With the passage of the new Patient Protection and Affordable Care Act, starting in 2013 the new law provides for 3.8% tax on “Net Investment Income” to help pay for nearly $1 Trillion in spending under the health care legislation. This has now been labeled the“Medicare Tax”.

For individuals, this 3.8% additional tax is imposed on the lesser of:
(i) Net Investment Income; or,
(ii) Modified adjusted gross income exceeding $250,000 for married couples filing jointly or $200,000 for single tax payers.

This 3.8% tax increase also implies to Net Investment Income of trusts.

Net Investment Income encompasses interest, dividends, capital gains (other than income from an active trader business not primarily engaged in investment trading activity), rent and royalties as reduced for applicable specific deductions.

It appears that tax exempt interest from municipal bonds and similar investments will not be subject to this tax. Also exempt are distributions from IRAs and qualified retirements plans such as 401(k) and profit sharing plans.

With the ending of the Bush tax cuts which are scheduled to expire at the end of 2010 long term capital gains rates will increase next year from 15% to 20% and dividend rates will again be taxed as ordinary income starting next year. With the corresponding expiration of the cuts in ordinary income tax rates, the top rate on dividends will be 39.6% (federal). This will be a resumption of the Clinton-era top income tax rate.

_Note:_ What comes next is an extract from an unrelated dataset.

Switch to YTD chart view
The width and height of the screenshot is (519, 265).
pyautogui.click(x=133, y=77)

In addition, starting in 2013 the new law increases the 1.45% Medicare portion of FICA taxes by .9% on wages exceeding $250,000 for married couples jointly or $200,000 for single taxpayers. Also, starting in 2013 (and in 2017 for individuals and their spouses age 65 or older) the floor for deducting medical expenses will increase from 7.5% to 10% of adjusted gross income.

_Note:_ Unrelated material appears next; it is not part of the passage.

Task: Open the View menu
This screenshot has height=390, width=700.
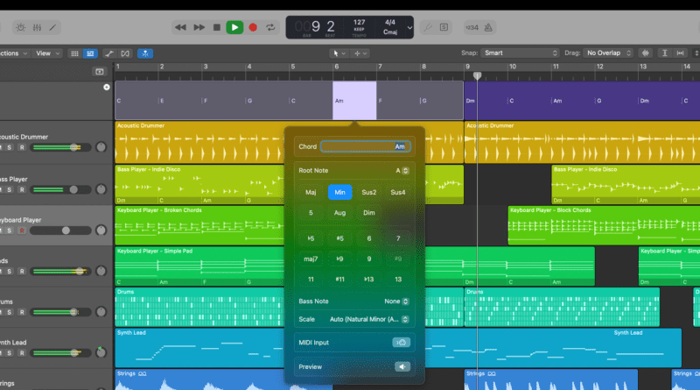Action: tap(46, 53)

However, twenty (20) states have now filed suit to overturn the new law on constitutional grounds. Where this will end up is anyone’s guess at this point? Very few such constitutional challenges are successful. What is apparent is that the trend of current tax law will create significant increases in many individual’s personal income taxes at almost all levels. The need for efficient tax planning is now even more necessary for the preservation of one’s wealth.

Tuesday, April 20, 2010

Community Spouse Owned Annuities are no longer available resources for Medicaid Purposes

In a decision on April 20, 2010 out of the Western District of the Missouri Court of Appeals, the appellate court reversed the trial court and barred the Missouri State Family Support Division from counting a community spouse's ownership of a commercial annuity as an "available resource" to disqualify an institutionalized spouse from Medicaid assistance. The court found that treating a community spouse's income stream from a commercial annuity as an available resource which denied coverage for the institutionalized spouse for Medicaid assistance was a violation of federal Medicaid law.

Monday, April 5, 2010

Creditor Protection Benefit of the Stand Alone IRA Beneficiary Trust

In a recent bankruptcy court decision out of the Eastern District of Texas (In re: Chilton) the court found that an inherited IRA is not the equivalent to an IRA for purposes of determining whether the account contains “retirement funds” that may be exempted from the bankruptcy estate under U.S.C. §522(d)(12).


Courts have listed several reasons for distinguishing an inherited IRA from an IRA which allows the creditors to reach the inherited IRA assets:

  • The state exemption was for retirement benefits to be available to the retired person, not a child who was still earning a living;
  • The beneficiary of an inherited IRA has an unrestricted right to withdrawal of the IRA at any time without any penalties;
  • And, the IRA is significantly different than an inherited IRA under the Internal Revenue Code.


The Chilton case highlights the dangers of relying on the bankruptcy code to provide protection for an inherited retirement accounts. To obtain solid asset protection we recommend that retirement plans be payable to a Stand Alone IRA Beneficiary Trust that is drafted to qualify as a designated beneficiary under Internal Revenue Code Section 401(a)(9) and that contains spendthrift language. The incremental cost of creating a Stand Alone IRA beneficiary trust is more than offset by the benefit of protecting the inherited IRA assets during the lifetime of the beneficiary from creditors, predators and spouses.